Renewable Energy Investment: All-Time High
“For the first time, installation of new renewable electric-generating capacity outpaced growth in fossil-fuel generating capacity. In other words, of all the new sources of electricity installed around the world in 2015, more gigawatts of power were produced from wind, solar, and other clean energy sources than from coal or oil. Certainly, energy from fossil fuels still accounts for the bulk of global generation…And although this milestone technically was achieved in 2015, it wasn’t reported until 2016.” – Craig Welch, National Geographic“The growth of clean, renewable energy to more than 50 percent of all new energy installations worldwide is part of a trend rather than an anomaly, and the growth is expected to increase,” said Mark Z. Jacobson, a Stanford University clean-energy expert. “Ultimately, I expect that within five to 10 years, between 80 percent and 100 percent of all new annual electric power generation worldwide will be from wind, water, and solar.”

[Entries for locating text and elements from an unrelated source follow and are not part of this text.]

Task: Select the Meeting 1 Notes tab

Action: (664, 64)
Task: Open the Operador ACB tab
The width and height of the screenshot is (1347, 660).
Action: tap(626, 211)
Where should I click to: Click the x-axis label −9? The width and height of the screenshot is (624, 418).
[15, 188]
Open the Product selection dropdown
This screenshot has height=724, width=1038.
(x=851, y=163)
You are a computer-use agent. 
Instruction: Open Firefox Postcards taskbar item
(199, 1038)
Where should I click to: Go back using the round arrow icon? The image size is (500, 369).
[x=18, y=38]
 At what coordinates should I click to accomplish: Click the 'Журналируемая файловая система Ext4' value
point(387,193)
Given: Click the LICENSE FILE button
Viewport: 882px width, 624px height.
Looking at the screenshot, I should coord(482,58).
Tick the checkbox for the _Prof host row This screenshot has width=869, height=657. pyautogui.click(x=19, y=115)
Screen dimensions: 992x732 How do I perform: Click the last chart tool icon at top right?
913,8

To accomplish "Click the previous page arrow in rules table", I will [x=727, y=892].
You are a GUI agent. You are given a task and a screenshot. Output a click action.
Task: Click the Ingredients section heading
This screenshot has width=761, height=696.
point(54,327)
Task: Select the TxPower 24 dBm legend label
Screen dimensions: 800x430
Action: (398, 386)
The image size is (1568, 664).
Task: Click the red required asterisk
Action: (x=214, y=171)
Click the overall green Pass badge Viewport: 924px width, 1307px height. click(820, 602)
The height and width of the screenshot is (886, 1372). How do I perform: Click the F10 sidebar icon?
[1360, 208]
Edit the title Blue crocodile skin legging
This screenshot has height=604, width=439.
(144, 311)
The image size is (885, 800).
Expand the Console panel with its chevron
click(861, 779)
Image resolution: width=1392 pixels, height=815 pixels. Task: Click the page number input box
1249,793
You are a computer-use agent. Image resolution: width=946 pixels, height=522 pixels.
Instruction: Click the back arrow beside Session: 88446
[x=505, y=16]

China Announces Ban on Ivory Trade
“Beijing says ivory trading and processing, other than the auctions of “legitimately” sourced antiques, will be outlawed by the end of March 2017…Over the past decade, an estimated 100,000 elephants were lost to poaching, and Africa’s elephant population has dropped by an estimated 111,000 down to 415,000.” – Peter Walker, Independent
This ban aims to see a drastic decrease by consumers followed by an even greater decrese in poaching.